9.2 We hereby assign to you with full title guarantee, for all purposes, applications and fields of use (including by way of an assignment of future Intellectual Property Rights) all of our rights, title and interest in and to all Intellectual Property Rights in the Outputs, throughout the world, including the right to take action for any past, present and future damages and other remedies in respect of every act of infringement.
9.3 You hereby grant us a limited, perpetual, irrevocable, non-exclusive, worldwide, transferable and sub-licensable, licence to use the Outputs, to:
(a) provide the Services and the AI System and otherwise perform our obligations to you in accordance with the provisions of this Agreement; and
(b) train, develop and improve our Services and AI System.
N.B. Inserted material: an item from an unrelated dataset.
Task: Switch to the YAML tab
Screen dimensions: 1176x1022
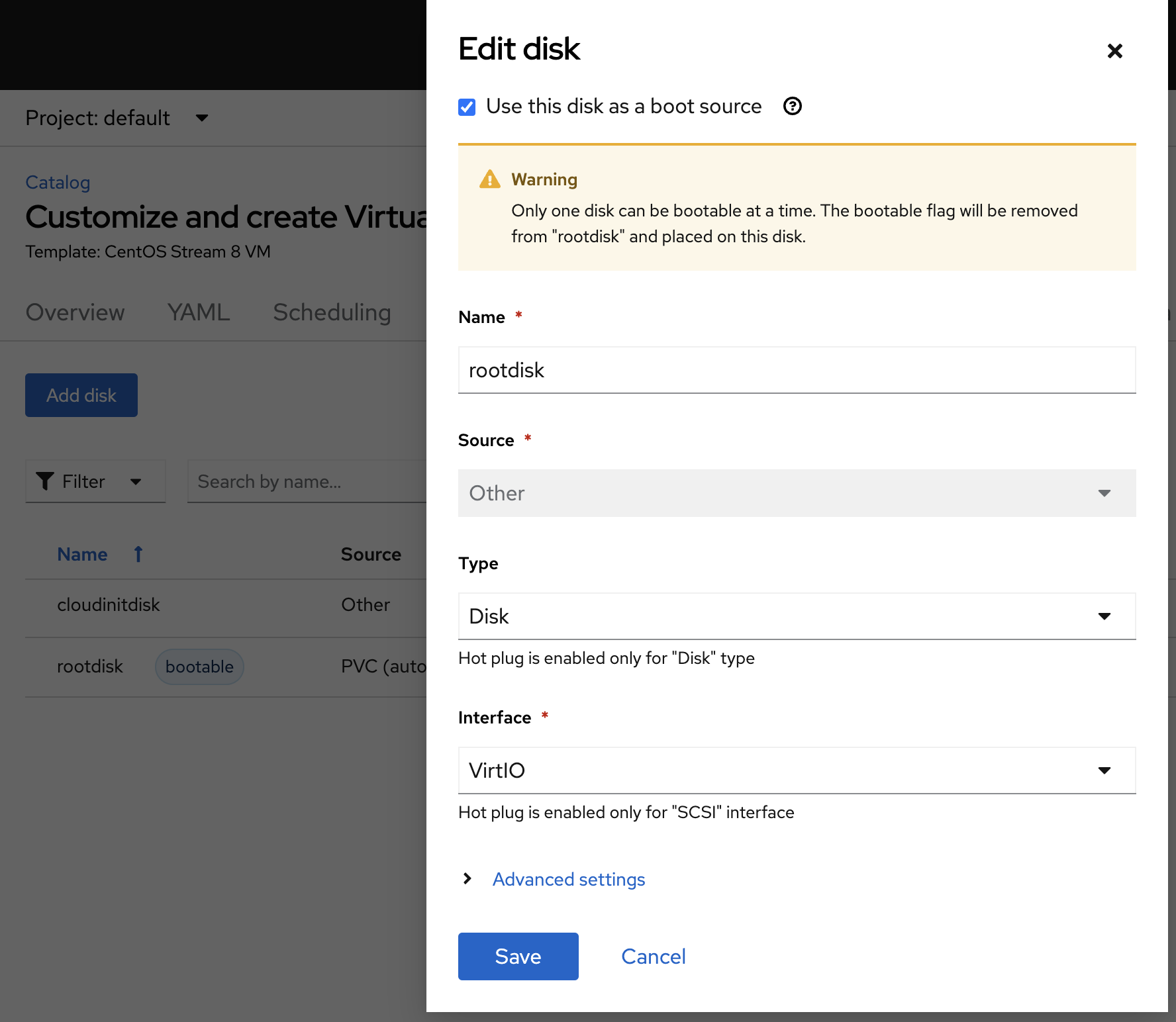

9.4 Notwithstanding clause 9.1, we reserve our rights in any proprietary information, algorithms, models, or metadata that may be embedded within or associated with the Outputs, provided that such reservation does not prevent you from using the Outputs for your intended purposes.
9.5 Where our proprietary information is mixed with or embedded in the Outputs, we grant you a perpetual, irrevocable, royalty-free licence to use such proprietary information solely to the extent necessary for your use of the Outputs.
10. Customer data
10.1 In this Agreement, data, content and other materials (in any form) that you provide to us, input or upload to any part of the Services or AI System, is referred to as Customer Data. Customer Data will always belong to you.
10.2 You may be able to store or transmit Customer Data using one or more Services and the Services may interact with your software or systems (referred to together as Your Systems). You grant us (and each of our direct and indirect sub-contractors) a non-exclusive, royalty-free, perpetual, irrevocable, worldwide, transferable licence, with the right to sub-license to use, copy, access and otherwise utilise Customer Data and Your Systems to:
(a) the extent necessary to perform or provide the Services; and
(b) the extent necessary to exercise or perform our rights, remedies and obligations under this Agreement.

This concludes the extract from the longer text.